Liceo Coreutico, Matarrelli e Ciracì presentano interrogazione al Miur


Come annunciato qualche settimana fa, l’onorevole Toni Matarrelli e il collega Nicola Ciracì hanno rivolto una interrogazione al Ministro dell’Istruzione, dell’Università e della Ricerca scientifica per avere risposte esaustive in merito ad una serie di anomalie e disfunzioni rilevate nell’organizzazione del Liceo Coreutico Epifanio Ferdinando di Mesagne, le quali rischiano di minare seriamente la qualità dell’offerta formativa. Ecco il testo integrale:

Atto Camera 

Interrogazione a risposta scritta 4-18642presentato daMATARRELLI Toni

testo diMartedì 28 novembre 2017, seduta n. 892

   MATARRELLI e CIRACÌ. — Al Ministro dell’istruzione, dell’università e della ricerca — Per sapere – premesso che:
   il Liceo Coreutico Epifanio Ferdinando di Mesagne, in provincia di Brindisi, ha cominciato l’anno scolastico con un organico e un monte ore ridotti: non sono state assegnate, in organico, 14 ore di tecnica della danza contemporanea, 7 ore di tecnica della danza classica, 6 ore di storia della danza, 3 ore di storia della musica e 72 ore di accompagnamento del pianista;
   questa grave anomala situazione sembrerebbe essere difesa, in parte, dall’errata impostazione del sistema Sidi sui licei coreutici, che ha considerato le classi di concorso A57 (Tecnica della danza classica) A58 (tecnica della danza contemporanea) e A59 (pianista accompagnatore) alla stregua di classi di concorso atipiche e non ha consentito di inserire a sistema, in ciascuna classe, sia il docente di tecnica della danza classica, che il docente di tecnica della danza contemporanea e il pianista accompagnatore come è invece previsto espressamente dal piano di studi del liceo coreutico (Allegato E, decreto ministeriale n. 259 del 9 maggio 2017, che ha rivisto e aggiornato le classi di concorso previste dal decreto del Presidente della Repubblica 14 febbraio 2016 n. 19);
   questa anomalia, rilevata già allora in seguito alle numerose richieste di chiarimenti avanzate dai licei coreutici, non è stata più corretta in fase organici di fatto, come era stato espressamente comunicato alle scuole in una nota inserita sul Sidi;
   a questo si aggiunge l’ulteriore circostanza che il sistema sembra non avere considerato che il decreto del presidente della Repubblica 19 del 2016 e il decreto ministeriale 259 del 2017 avevano attribuito alle docenti di tecnica della danza (classica e contemporanea) l’insegnamento della disciplina storia della danza, sino allo scorso anno assegnate a un docente ad hoc e che, pertanto, le cattedre di queste docenti dovessero essere costituite da un orario superiore alle 18 ore.

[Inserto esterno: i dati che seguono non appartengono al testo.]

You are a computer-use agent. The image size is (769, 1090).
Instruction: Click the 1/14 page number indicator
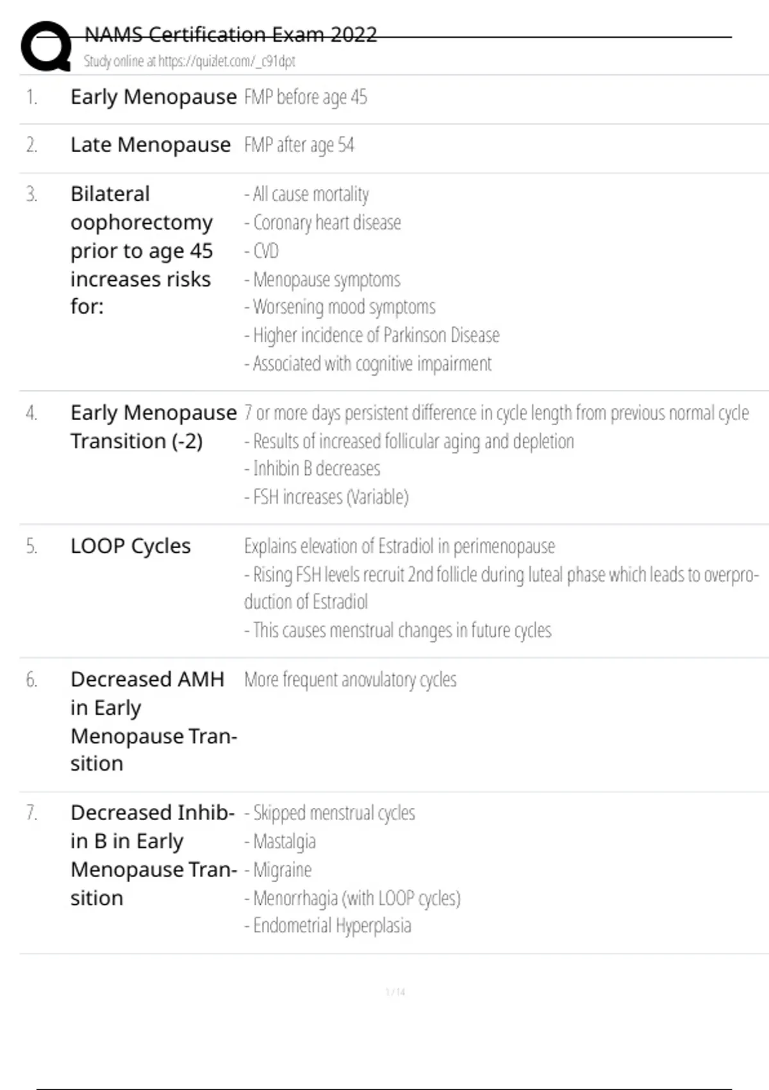click(395, 992)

Infine, per quanto riguarda storia della musica, il sistema non ha assegnato alcun docente e alcuna ora di insegnamento per questa disciplina;
   con l’organico e il monte ore che sono stati assegnati, il liceo coreutico Epifanio Ferdinando di Mesagne può mettere in campo un’offerta formativa ridotta, soprattutto nel triennio, poiché le ore di danza sono di fatto ridotte e non è possibile impartire l’insegnamento di due materie, storia della musica e storia della danza, con compromissione della validità stessa dell’anno scolastico. Tale situazione impedirà alle studentesse del quinto anno di sostenere l’esame di stato, un fatto gravissimo;
   in più occasioni il dirigente scolastico del liceo in questione ha sollecitato l’intervento dell’ufficio scolastico provinciale e regionale per la Puglia con nota prot. n. 1735/ 2017, nota prot. n. 2676/2017, nota prot. n. 2783/2017, nota prot. n. 2864/2017, nota prot. n. 3005/2017, nota prot. n. 3076/2017 e nota prot. n 3149/2017 indirizzata all’attenzione della Ministra interrogata, alle quali a quanto risulta agli interroganti non avrebbe ricevuto riscontro –:
   alla luce dei fatti in premessa e considerato il grave pregiudizio per gli alunni del liceo in questione, se e come la Ministra interrogata intenda intervenire al fine di assicurare urgentemente agli studenti del liceo coreutico di Mesagne l’effettività del diritto allo studio e del diritto alla scelta del percorso di formazione, anche per non privare il territorio della provincia di Brindisi di una parte importante dell’offerta formativa.